Detailed survey: Equatorial stations: April-June 2019. More distance again (5 kilometers from the asteroid's center), to seven different positions over Bennu's equator. These data will help the team build models for how the surface of Bennu reflects light differently at different angles. This is called photometry. With this data set, the team will be able to correct images for solar illumination, to help them produce seamless photo mosaics. Once they have the photometry data set in hand, they'll be able to make color ratio maps, which should make subtle color variations on the asteroid much easier to see. They'll also make a map of the asteroid's thermal properties. In the long term, these maps will be important for geology research, but in the short term, it will help identify regions of interest and regions that are hazardous for sampling. The team is even prepared to produce a map of plumes coming from Bennu, though they call the discovery of plumes "low probability." At the end of the detailed survey phase, the team should have a list of as many as 12 candidate sample sites.

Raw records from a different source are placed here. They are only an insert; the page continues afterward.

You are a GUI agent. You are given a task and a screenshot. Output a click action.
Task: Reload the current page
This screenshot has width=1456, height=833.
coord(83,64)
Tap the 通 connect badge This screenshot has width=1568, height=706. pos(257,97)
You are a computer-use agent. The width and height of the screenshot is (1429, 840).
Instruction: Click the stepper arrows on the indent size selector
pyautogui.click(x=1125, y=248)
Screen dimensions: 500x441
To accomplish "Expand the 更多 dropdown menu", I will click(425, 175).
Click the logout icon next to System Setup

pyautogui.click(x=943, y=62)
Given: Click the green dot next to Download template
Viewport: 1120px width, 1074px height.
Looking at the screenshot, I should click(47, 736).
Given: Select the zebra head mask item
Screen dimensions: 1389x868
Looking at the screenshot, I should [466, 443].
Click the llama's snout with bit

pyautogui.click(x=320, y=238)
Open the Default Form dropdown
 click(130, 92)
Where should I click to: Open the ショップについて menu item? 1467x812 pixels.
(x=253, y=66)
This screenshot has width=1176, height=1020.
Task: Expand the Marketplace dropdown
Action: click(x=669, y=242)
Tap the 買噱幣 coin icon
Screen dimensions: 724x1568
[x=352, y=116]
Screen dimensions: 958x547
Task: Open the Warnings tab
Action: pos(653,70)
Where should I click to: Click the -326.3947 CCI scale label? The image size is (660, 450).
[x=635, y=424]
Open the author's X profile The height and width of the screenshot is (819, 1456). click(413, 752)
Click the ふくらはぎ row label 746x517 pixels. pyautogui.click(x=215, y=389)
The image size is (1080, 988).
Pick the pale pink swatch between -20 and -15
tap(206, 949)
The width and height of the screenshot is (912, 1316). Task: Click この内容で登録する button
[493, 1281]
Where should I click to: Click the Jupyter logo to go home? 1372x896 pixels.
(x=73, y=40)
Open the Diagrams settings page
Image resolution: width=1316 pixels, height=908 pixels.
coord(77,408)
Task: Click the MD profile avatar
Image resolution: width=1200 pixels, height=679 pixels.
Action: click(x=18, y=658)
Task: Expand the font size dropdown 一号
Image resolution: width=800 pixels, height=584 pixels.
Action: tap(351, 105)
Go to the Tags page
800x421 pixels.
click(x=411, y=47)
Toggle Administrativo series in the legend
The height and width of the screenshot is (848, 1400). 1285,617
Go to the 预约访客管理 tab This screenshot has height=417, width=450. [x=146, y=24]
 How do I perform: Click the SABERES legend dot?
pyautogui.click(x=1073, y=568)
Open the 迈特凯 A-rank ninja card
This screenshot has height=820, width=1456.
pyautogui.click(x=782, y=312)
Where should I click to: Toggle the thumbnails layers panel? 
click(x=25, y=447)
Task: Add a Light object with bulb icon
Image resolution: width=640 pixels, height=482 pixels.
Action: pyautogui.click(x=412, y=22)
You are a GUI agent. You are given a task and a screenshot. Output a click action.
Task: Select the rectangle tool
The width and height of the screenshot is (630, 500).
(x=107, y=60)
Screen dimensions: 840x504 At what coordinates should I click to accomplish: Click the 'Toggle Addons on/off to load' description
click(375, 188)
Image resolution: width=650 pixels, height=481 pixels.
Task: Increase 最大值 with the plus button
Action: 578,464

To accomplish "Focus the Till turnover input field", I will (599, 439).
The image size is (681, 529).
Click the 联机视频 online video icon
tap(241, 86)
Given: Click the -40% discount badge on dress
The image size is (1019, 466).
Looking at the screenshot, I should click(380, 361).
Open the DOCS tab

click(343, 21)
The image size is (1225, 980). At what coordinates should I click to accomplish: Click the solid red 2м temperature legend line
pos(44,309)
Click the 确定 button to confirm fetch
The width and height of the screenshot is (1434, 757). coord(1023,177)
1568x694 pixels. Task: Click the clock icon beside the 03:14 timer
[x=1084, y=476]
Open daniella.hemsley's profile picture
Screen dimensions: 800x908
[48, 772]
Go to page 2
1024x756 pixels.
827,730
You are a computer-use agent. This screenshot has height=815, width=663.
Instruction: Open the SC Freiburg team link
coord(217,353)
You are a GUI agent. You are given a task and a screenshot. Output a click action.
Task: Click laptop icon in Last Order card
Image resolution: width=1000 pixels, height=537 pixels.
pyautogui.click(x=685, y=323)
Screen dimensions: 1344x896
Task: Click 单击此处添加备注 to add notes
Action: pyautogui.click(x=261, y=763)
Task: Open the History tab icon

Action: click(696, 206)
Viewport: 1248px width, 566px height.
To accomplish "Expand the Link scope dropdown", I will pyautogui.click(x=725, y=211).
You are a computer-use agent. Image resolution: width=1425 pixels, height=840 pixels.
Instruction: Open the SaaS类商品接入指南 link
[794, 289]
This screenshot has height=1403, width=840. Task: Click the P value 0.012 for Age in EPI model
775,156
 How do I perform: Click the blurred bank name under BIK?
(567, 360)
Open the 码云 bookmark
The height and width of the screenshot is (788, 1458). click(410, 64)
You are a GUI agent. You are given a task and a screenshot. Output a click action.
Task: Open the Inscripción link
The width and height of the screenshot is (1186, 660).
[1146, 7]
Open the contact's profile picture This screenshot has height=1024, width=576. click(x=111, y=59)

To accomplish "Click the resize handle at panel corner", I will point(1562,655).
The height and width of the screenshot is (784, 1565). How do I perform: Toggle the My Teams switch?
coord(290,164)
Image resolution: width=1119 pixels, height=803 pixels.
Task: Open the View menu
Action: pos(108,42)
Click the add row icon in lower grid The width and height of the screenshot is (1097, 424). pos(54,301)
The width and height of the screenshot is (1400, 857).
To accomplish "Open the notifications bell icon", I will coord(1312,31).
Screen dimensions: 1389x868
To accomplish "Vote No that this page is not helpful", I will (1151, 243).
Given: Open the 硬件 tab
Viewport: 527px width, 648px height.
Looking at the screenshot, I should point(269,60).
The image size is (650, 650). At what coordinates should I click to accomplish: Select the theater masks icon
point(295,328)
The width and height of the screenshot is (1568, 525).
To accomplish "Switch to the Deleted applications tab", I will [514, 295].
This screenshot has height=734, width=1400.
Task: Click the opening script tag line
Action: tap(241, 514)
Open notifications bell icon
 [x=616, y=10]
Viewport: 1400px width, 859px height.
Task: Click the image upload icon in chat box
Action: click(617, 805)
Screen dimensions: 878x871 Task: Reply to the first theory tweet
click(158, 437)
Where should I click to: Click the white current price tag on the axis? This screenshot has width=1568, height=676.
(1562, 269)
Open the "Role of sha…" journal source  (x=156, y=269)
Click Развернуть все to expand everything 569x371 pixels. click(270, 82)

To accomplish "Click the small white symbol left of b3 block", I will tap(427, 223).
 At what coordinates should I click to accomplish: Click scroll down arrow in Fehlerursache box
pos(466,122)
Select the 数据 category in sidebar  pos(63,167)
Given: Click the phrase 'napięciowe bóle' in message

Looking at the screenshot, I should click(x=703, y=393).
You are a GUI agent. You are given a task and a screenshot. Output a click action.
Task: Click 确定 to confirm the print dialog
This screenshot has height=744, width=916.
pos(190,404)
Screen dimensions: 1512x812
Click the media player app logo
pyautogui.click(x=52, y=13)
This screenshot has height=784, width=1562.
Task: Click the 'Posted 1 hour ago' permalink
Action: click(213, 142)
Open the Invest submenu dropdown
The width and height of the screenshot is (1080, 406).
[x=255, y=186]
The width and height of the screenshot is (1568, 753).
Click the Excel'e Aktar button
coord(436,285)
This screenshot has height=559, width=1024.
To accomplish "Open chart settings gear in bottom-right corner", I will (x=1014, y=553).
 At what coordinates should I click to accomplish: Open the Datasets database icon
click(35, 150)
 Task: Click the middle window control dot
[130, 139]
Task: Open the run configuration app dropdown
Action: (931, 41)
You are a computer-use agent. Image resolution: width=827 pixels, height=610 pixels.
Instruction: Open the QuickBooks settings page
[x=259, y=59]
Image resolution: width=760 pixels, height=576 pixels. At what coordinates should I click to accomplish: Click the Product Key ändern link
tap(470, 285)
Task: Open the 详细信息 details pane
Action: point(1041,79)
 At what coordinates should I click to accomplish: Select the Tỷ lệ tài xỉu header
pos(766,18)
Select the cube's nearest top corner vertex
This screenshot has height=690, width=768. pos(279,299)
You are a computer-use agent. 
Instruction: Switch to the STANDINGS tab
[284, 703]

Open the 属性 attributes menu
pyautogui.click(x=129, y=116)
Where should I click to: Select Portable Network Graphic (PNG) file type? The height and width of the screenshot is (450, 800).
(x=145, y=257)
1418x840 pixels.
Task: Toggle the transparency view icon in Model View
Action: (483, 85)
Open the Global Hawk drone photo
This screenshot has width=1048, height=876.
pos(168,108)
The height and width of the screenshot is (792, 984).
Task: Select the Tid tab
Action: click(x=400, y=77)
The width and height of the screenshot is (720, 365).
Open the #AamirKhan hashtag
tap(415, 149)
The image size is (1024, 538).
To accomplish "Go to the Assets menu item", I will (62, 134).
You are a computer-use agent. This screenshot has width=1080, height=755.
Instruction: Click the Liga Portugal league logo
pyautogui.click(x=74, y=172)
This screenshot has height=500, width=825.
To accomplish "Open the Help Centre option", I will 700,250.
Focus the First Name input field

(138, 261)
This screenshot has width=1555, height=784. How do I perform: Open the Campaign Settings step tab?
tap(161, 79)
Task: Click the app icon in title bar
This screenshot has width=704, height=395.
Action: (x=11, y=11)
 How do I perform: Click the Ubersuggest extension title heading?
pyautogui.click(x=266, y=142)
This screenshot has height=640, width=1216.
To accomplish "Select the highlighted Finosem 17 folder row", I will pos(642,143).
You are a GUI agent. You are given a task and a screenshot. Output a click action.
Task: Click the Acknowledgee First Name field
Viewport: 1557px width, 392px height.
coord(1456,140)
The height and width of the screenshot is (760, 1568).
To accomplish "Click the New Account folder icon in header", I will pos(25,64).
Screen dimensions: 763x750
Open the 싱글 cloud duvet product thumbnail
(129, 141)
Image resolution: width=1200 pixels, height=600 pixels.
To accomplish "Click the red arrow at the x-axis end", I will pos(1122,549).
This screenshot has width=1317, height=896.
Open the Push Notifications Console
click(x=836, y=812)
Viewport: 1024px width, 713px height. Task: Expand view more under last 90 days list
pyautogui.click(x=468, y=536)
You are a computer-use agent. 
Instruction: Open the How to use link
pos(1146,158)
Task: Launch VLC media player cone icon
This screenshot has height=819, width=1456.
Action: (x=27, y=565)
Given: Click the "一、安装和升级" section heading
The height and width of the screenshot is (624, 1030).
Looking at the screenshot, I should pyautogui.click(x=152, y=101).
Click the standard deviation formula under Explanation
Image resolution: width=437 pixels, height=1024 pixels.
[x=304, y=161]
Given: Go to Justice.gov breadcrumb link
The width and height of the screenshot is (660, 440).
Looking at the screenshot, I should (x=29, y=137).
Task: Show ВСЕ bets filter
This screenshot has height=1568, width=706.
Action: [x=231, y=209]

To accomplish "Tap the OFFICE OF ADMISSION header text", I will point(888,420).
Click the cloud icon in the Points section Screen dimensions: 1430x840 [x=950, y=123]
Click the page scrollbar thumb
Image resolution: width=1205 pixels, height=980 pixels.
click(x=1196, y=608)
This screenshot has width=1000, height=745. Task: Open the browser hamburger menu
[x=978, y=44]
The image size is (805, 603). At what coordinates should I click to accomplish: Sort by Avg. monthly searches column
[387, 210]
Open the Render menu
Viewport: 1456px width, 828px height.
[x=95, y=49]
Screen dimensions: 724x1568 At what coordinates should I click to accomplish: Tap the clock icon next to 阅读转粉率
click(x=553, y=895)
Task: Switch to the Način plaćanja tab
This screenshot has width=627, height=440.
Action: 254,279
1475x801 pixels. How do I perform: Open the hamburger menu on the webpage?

Orbital B: June-September 2019. Similar to Orbital phase A, OSIRIS-REx will be in a close, 1.0- to 1.5-kilometer orbit. The main goal of this phase will be mapping with the laser altimeter and radio tracking for mass and gravity studies. It will also survey the candidate landing sites. During this phase, the science team will develop data that will be returned to the spacecraft to support its autonomous guidance system, getting ready for the landing and sample grab. By the end of orbital phase B, the team will have downselected to two potential sample sites, one primary and one secondary.
Reconnaissance: September-December 2019. OSIRIS-REx will perform very close passes across the potential sample sites, as low as 225 meters above the surface. They will be able to see individual particles as small as 2 centimeters across.
Rehearsal: December 2019-June 2020. At least two rehearsals will put OSIRIS-REx partway through the steps of descending to the asteroid's surface to collect a sample, but neither is planned to actually contact the surface.
Sample Collection: July 2020. This will get a whole blog entry when the time is right.
Sample stowage: Once the mission is sure the spacecraft got a sample, they'll go through the process of moving the sample head into the sample return capsule and then severing the arm to allow the capsule to close.
Departure: March 2021.
Earth return: September 24, 2023, at 14:40 UTC. The long delay between departure and return is very convenient for the science team, who will make good use of that time writing papers.